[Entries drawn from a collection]
START
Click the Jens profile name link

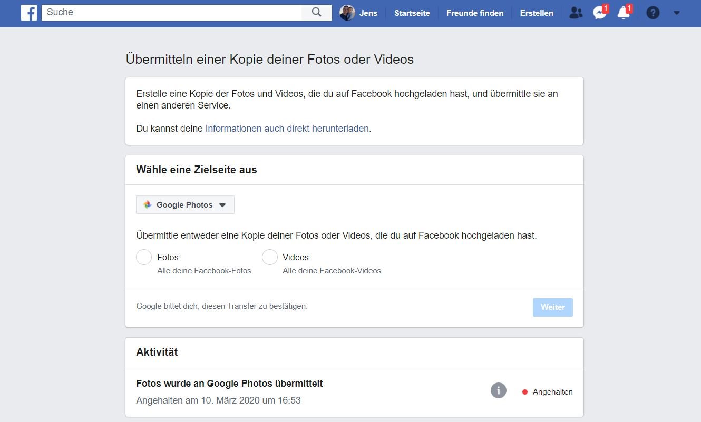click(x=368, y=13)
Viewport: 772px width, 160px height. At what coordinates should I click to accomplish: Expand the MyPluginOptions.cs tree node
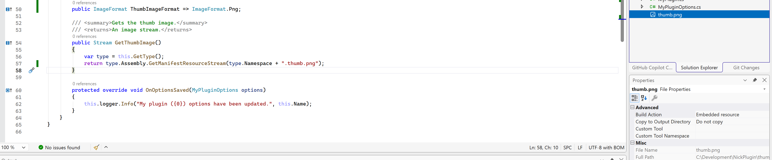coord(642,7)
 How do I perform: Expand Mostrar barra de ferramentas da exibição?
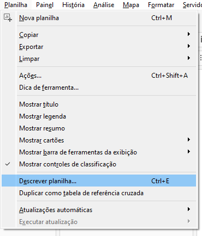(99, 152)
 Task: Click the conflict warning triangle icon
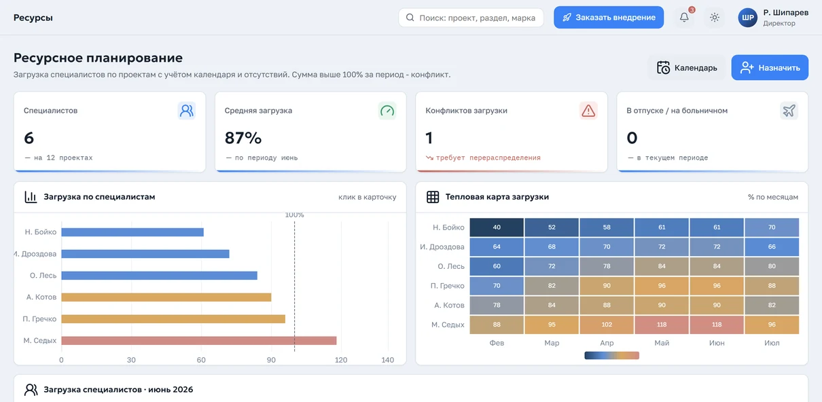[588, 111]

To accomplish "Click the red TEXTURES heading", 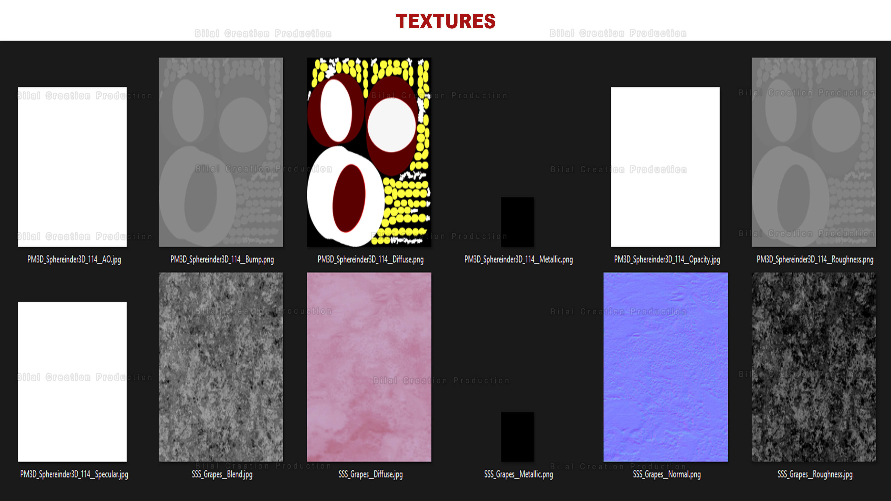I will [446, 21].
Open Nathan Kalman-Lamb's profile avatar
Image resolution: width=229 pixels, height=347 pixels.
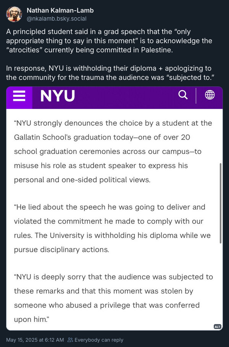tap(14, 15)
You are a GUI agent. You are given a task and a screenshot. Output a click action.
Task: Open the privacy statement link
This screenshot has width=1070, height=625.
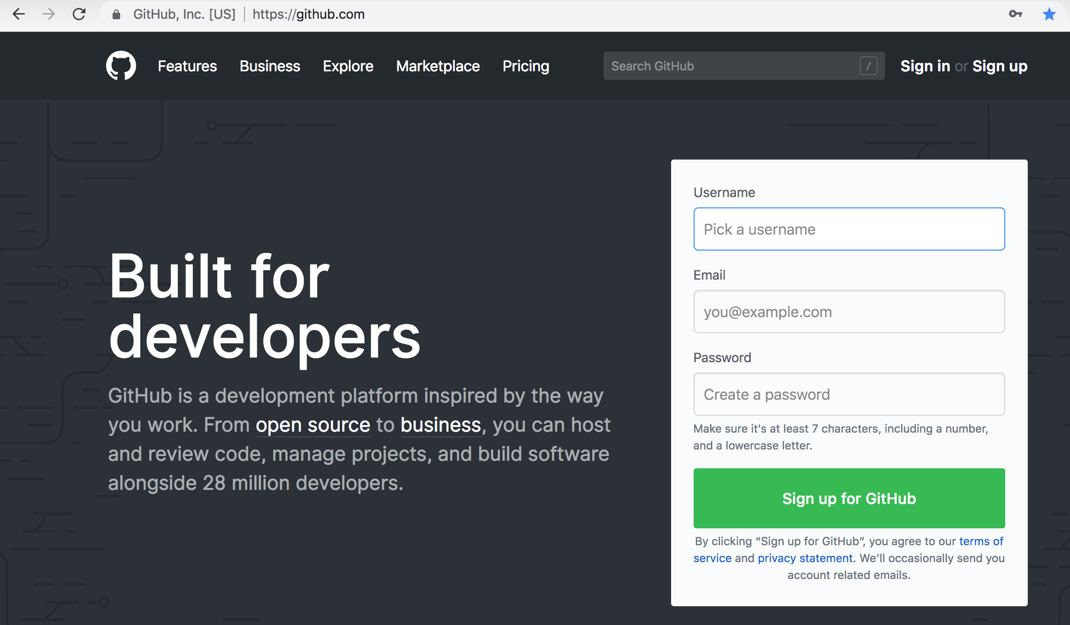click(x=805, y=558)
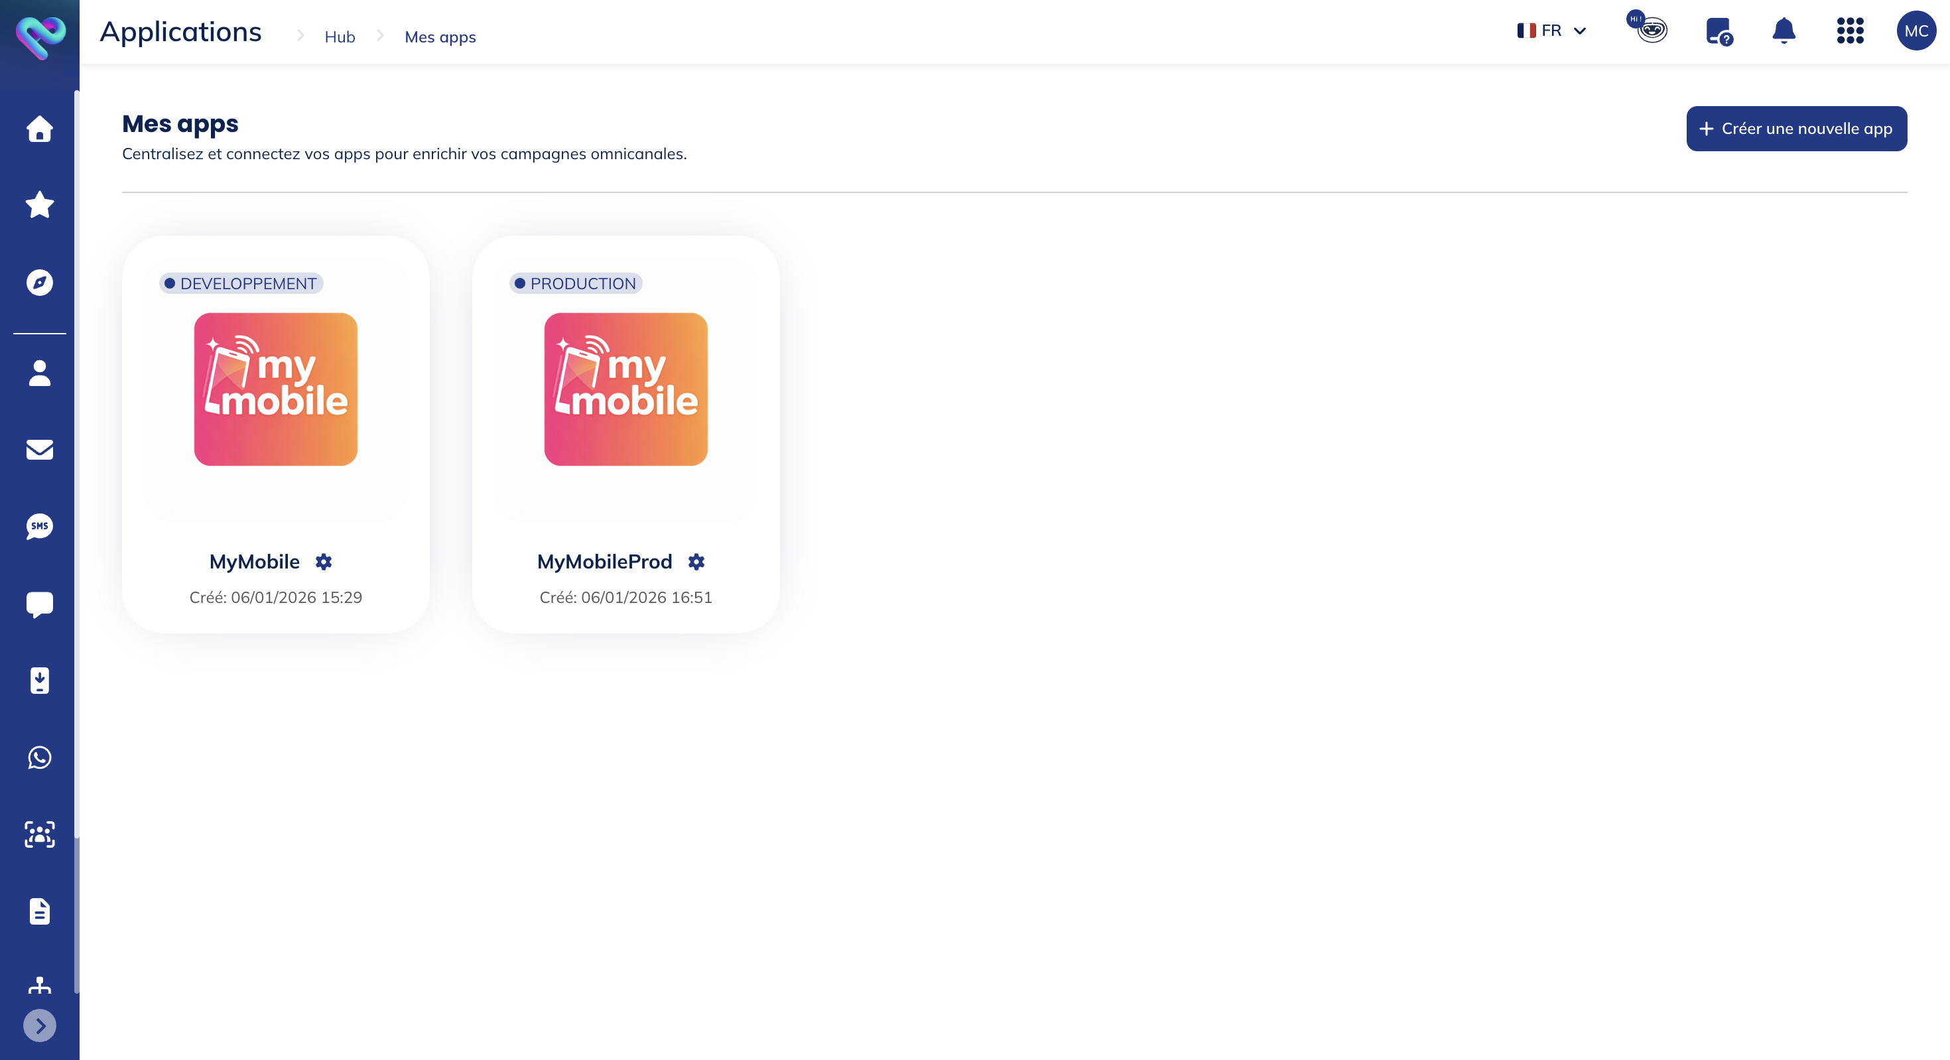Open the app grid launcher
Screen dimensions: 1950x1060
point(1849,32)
END
START
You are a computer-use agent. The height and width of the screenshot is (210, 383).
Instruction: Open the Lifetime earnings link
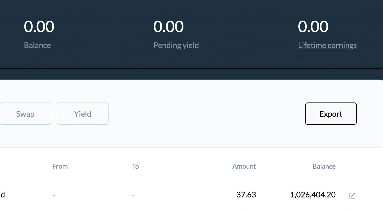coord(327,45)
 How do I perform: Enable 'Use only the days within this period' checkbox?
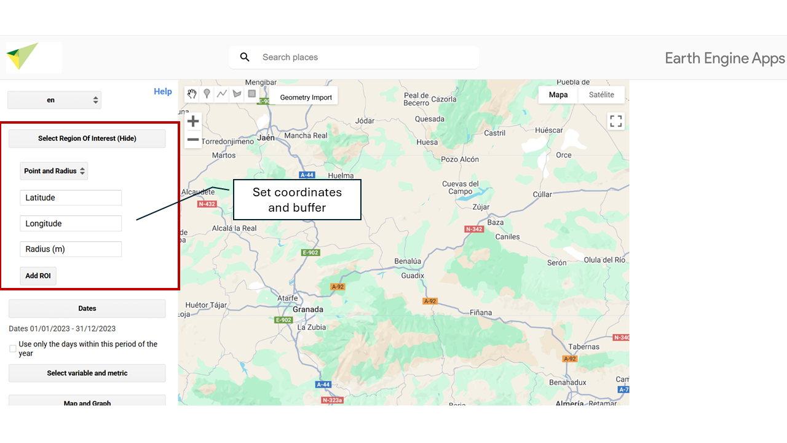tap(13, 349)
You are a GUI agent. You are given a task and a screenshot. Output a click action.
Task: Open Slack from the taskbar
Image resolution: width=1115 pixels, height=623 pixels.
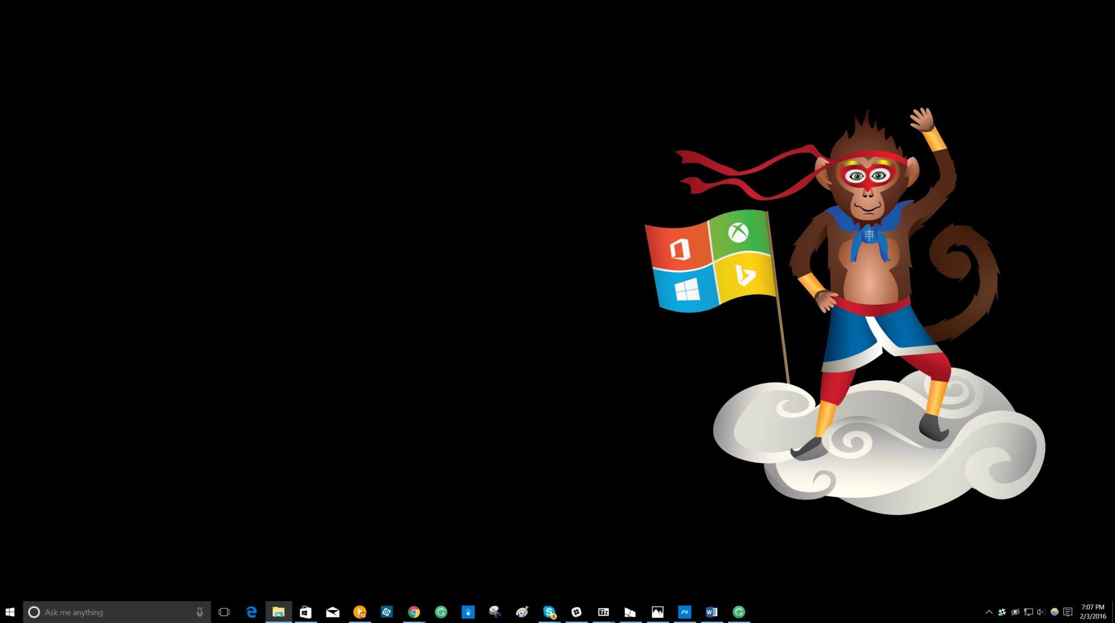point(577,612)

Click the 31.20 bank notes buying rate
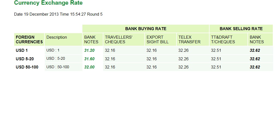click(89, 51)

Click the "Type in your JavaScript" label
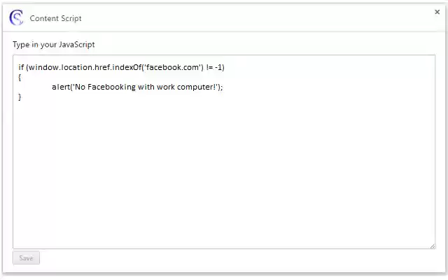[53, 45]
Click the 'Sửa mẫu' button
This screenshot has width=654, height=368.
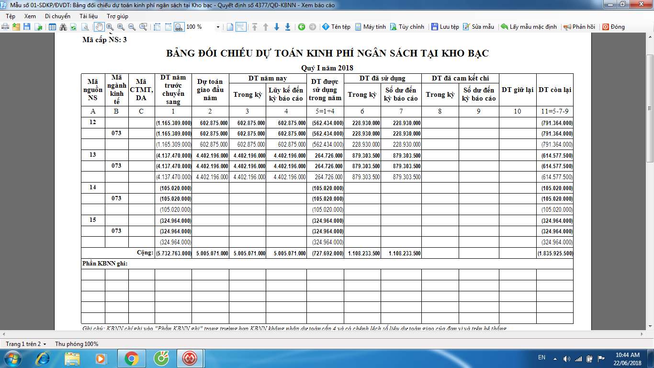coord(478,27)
END
START
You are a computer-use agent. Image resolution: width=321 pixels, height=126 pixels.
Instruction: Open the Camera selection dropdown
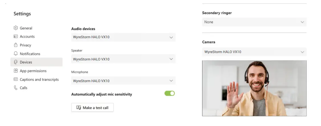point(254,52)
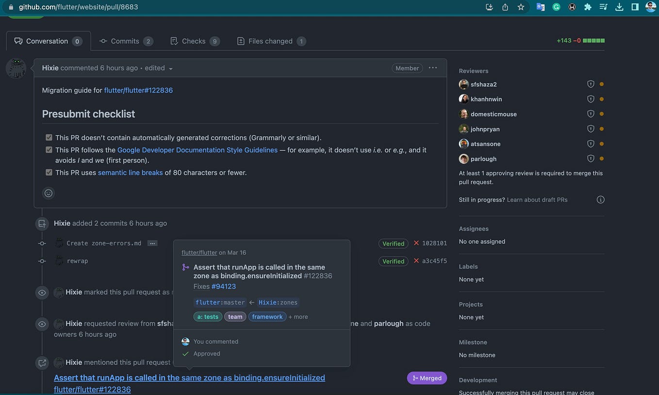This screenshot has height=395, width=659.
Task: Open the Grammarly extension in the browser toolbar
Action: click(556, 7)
END
:: WHAT THIS TASK INVOLVES ::
Output the lines from the one containing "Click the 'Sửa mẫu' button" through the one containing "coord(478,27)", inclusive, as a two-column CSV with the columns instruction and action. Put one row per request, each value in its own quoted field with line breaks replaced by spaces, and leave out the pictures.

:: OUTPUT FOR THIS EXERCISE ::
instruction,action
"Click the 'Sửa mẫu' button This screenshot has width=654, height=368.","coord(478,27)"